Brown:  Oh, hello, Mitch, John.  I didn't see you sitting here.

Boehner:  That's alright, Scott.  Mitch and I were just remembering the good old days.  Isn't that right, Mitch?

McConnell [ignoring Boehner]:  Scott, sit down, will you?  I'd like to talk to you about our strategy for blocking Chris Dodd's financial reform bill.

[A din arises, near the entrance to the dining room.  Democratic Congressman Joe Sestak has entered and is being warmly congratulated by the clientele for his primary victory over Arlen Specter.]

Boehner:  Get a load of those jokers!  If there's anything worse than a poor loser, it's a poor winner, eh, Mitch?  Say, isn't that Harry Reid over there? 

Brown:  Yeah.  Yeah, that's Harry alright.  Say, listen, Mitch, have your chief call my office and we'll set up a meeting.  I've gotta go talk to Harry for a minute.  [He hurries away, toward the crowd of partying Democrats.]

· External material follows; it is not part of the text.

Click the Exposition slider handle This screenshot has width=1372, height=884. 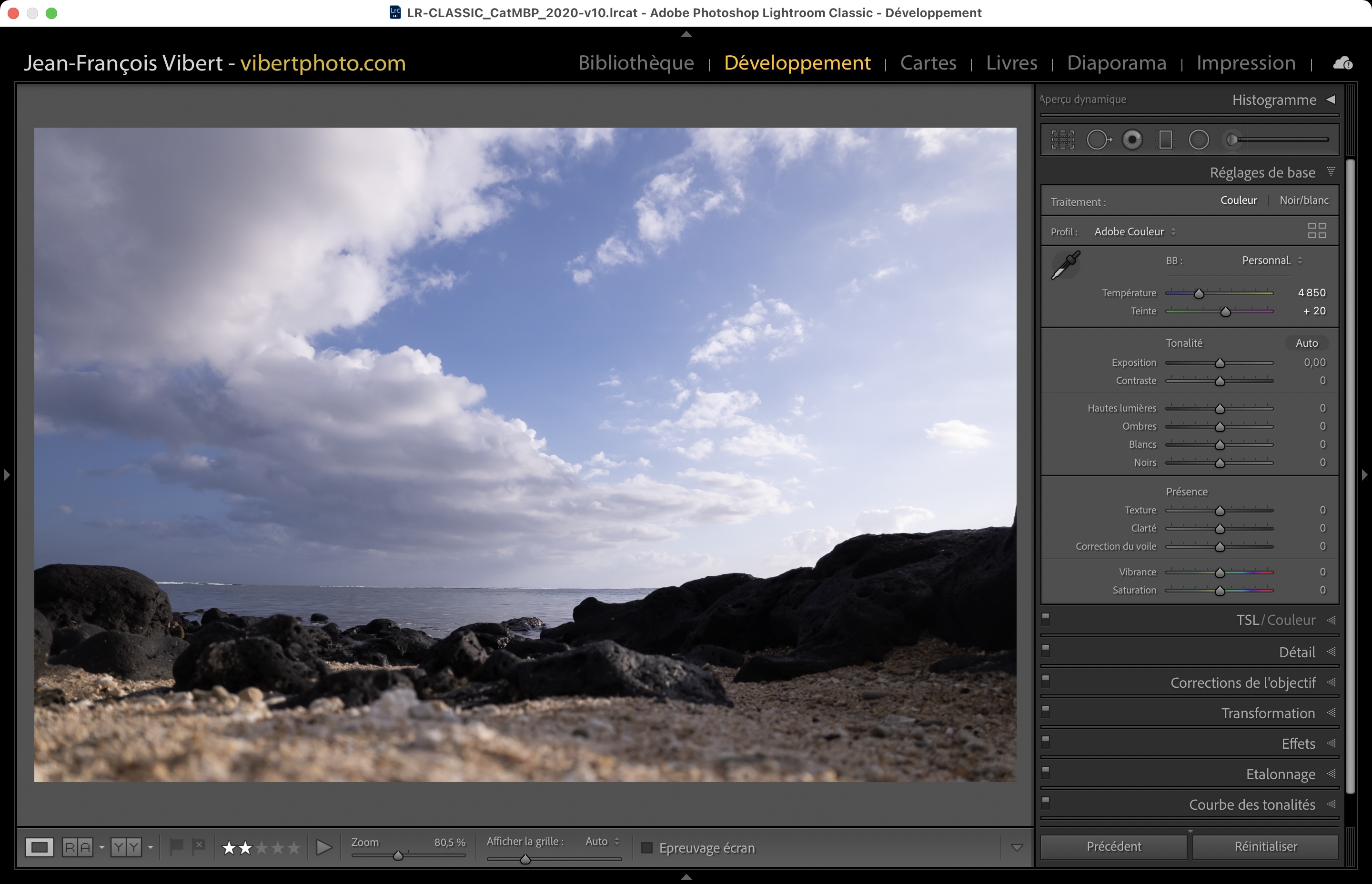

[McConnell drops his eyes to his plate and goes back to eating his steak.  He takes small bites, chews deliberatelyBoehner smiles, loosely.  He takes a long slow pull from his drink.  Over the rim of his glass, he watches McConnell chew.]

Boehner:  Anyway, Mitch, don't take it so hard.  You've been in this game long enough to know that it goes in cycles.  Wheel spins, you're on top; spins again, you're underneath. 

McConnell:  ... 

Boehner:  What was that?

McConnell [softly]:  I said kiss my ass, you son of a bitch.

Boehner  [standing up to leave]:  You know what your problem is, Mitch?  [He throws his head back, empties his glass and smacks it down on the table.]  You don't know when to laugh.